Optimizing Software Architecture for Voice Search
Leo Chiu, Chief Technology Officer - Apptera, Inc.
Voice search is very hard to do well when you consider the millions of different accents, behaviors, and speech patterns a software program would have to decipher. What is the best way to architect the solution so that it has the best chance of providing an effective consumer experience? What are the business considerations for making it work in the real world? In this presentation you will hear thoughts and learnings from the edge of the “voice search” frontier.
Data Mining for Voice Search
Charles Galles, Principal Speech Solutions Architect - Intervoice
Voice search topics and Web content change all the time. How can an architect prepare the recognizer to recognize fundamentally new words and topics? With all of the activity on the Internet, are there any useful data sources for recognizer training? This presentation will explore how the Web and other data sources may be leveraged to keep your voice search solution current.

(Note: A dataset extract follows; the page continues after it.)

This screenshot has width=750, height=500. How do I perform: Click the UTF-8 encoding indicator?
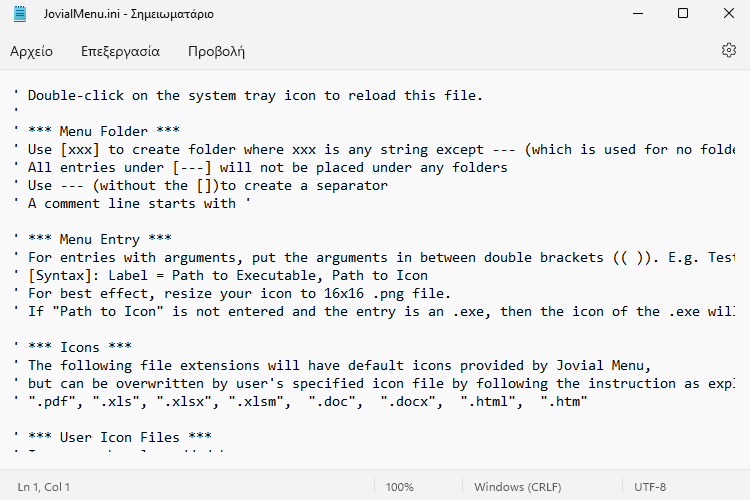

C201 - New Approaches to Dialog Design
10:45 a.m. – 12:00 p.m.
MODERATOR: Bill Scholz, President - NewSpeech LLC
As designers are urged to create ever-more sophisticated self-service applications, the pressure for evolving new techniques grows in importance. New Eclipse-based graphical tools oriented around the identification, definition, and reuse of hierarchical dialog patterns and novel nonlinear call flows assisted by agents are described in this dialog design session.
A Graphical Tool for Pattern-Based Dialog Design
Dominique Boucher, Lead Software Developer - Nü Echo Inc.
This presentation shows an Eclipse-based, graphical environment for developing speech applications that specifically addresses the problem of capturing and expressing recurring dialog patterns. This tool transforms the process of designing and implementing dialogs by specifically orienting the design process around the identification, definition, and reuse of hierarchical dialog patterns.
Non-Linear Call Flow Design
Clifford Harlow, Vice President, Client Services - Spoken Communications
Most speech IVR applications are unable to skip utterances that they don’t understand. In contrast, live agents can gather information out of sequence or discern intent. By uniquely combining speech technology with humans, callers can have a more natural, free-flowing self-service experience because they are not locked into a rigid call flow.
Adaptive Voice Dialogs Based on Automatic Speaker Classification
Joachim Stegmann, Head, Advanced Voice Solutions - T-Systems Enterprise Services GmbH
This presentation describes the technology and applications of automatic speaker classification (e.g., age, gender, language, and emotions) in voice portals. It shows how dialog parameters should be adapted to achieve improved user acceptance in IVR systems. The first results from pilot implementations within Deutsche Telekom prove the feasibility and show advantages compared to conventional, non-adaptive systems.
C202 - Artificial Intelligence & VUI Design
1:30 p.m. – 2:30 p.m.
MODERATOR: Bill Scholz, President - NewSpeech LLC
The growing sophistication of VUI designs demands the incorporation of new technologies, including those borrowed from other disciplines. This session focuses on the novel application of artificial intelligence technology concurrently using a dialog engine and a problem-solving engine. It also illustrates the use of natural language to understand the semantics and context of any phrase being processed, making it much easier to develop the answers.
Artificial Intelligence in Voice Self-Service Applications
Mahesh Rajagopalan, President & Co-Founder - Resolvity
Jacek Jarmulak, Senior AI Scientist - Resolvity
This presentation discusses how AI technologies may be used in voice self-service applications to separate the product support logic from the call flow logic, take advantage of the problem-solver’s knowledgebase to develop dialogs, improve speech recognition, create dynamic call flows, and provide an effective and efficient troubleshooting experience. Learn about strengths and weaknesses, rule-based systems, Bayesian inference, decision-trees, and knowledgebases.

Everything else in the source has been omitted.